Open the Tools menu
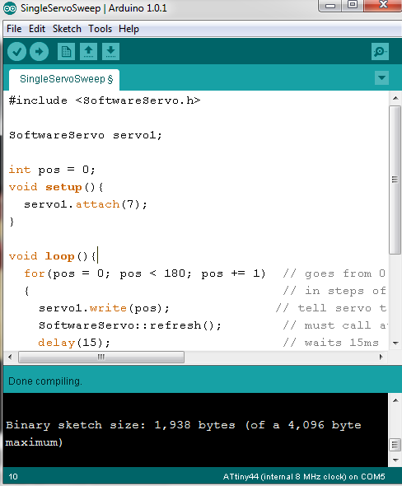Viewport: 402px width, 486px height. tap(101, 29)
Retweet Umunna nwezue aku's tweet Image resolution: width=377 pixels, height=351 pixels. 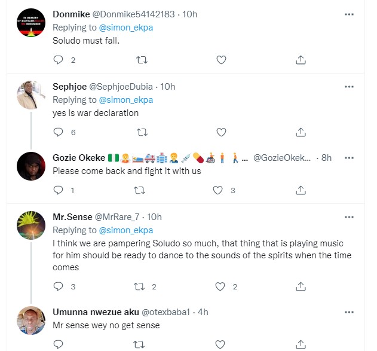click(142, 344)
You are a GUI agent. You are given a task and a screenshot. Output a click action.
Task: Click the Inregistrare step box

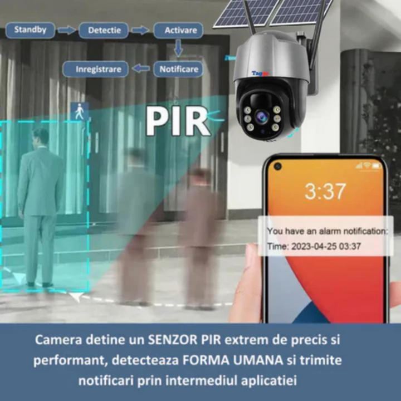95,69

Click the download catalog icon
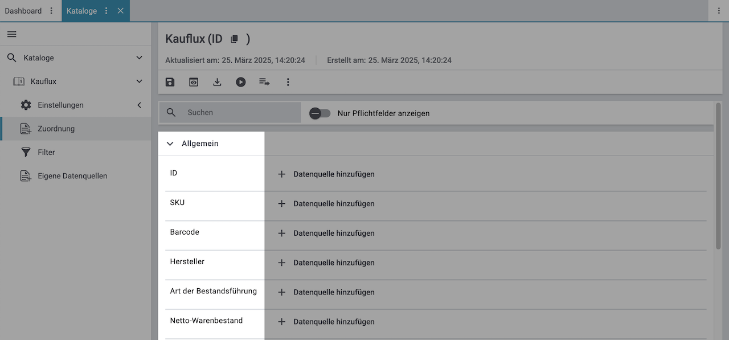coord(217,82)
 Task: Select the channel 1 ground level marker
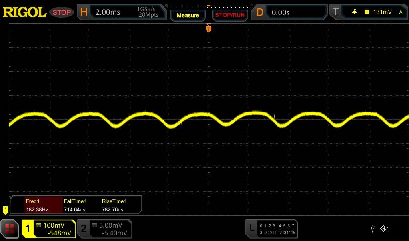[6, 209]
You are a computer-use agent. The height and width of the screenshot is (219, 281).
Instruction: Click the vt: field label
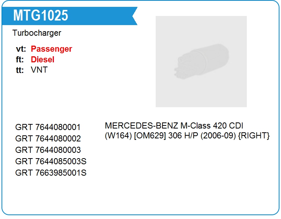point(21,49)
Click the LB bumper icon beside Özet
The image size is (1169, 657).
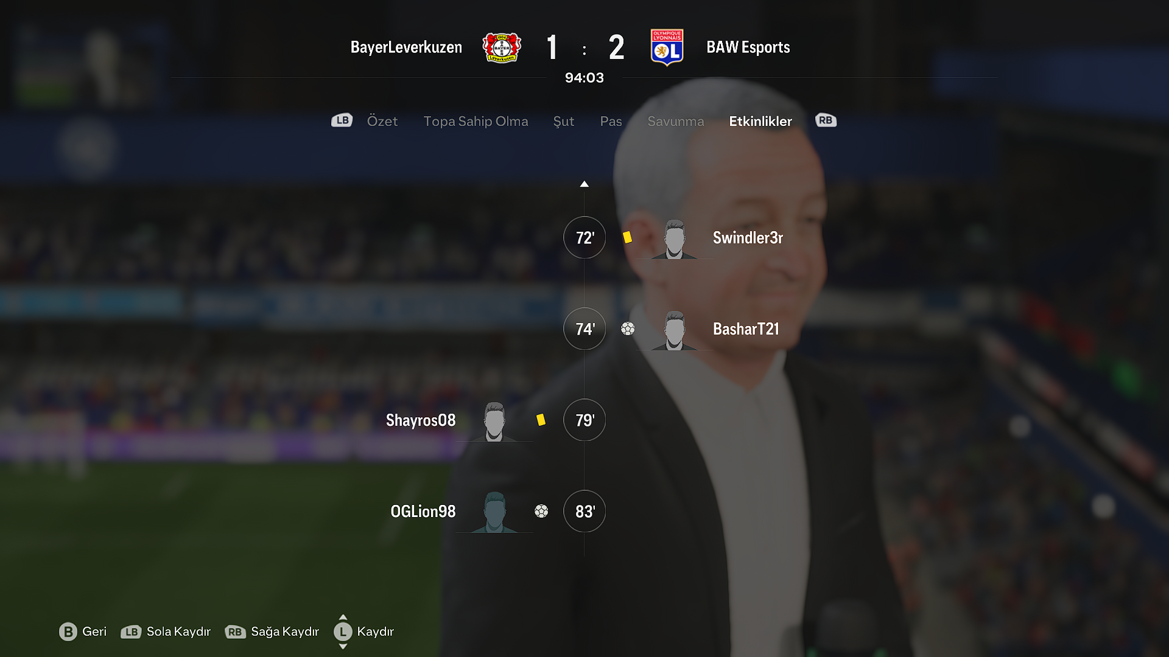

•••••

Extract only the lines from the line containing "Instruction: Click the vt: field label" through the final line of the listing above, unchanged; pictures stay out of the copy.

#### [REPLY]
Instruction: Click the vt: field label
point(21,49)
Click the LB bumper icon beside Özet
The image size is (1169, 657).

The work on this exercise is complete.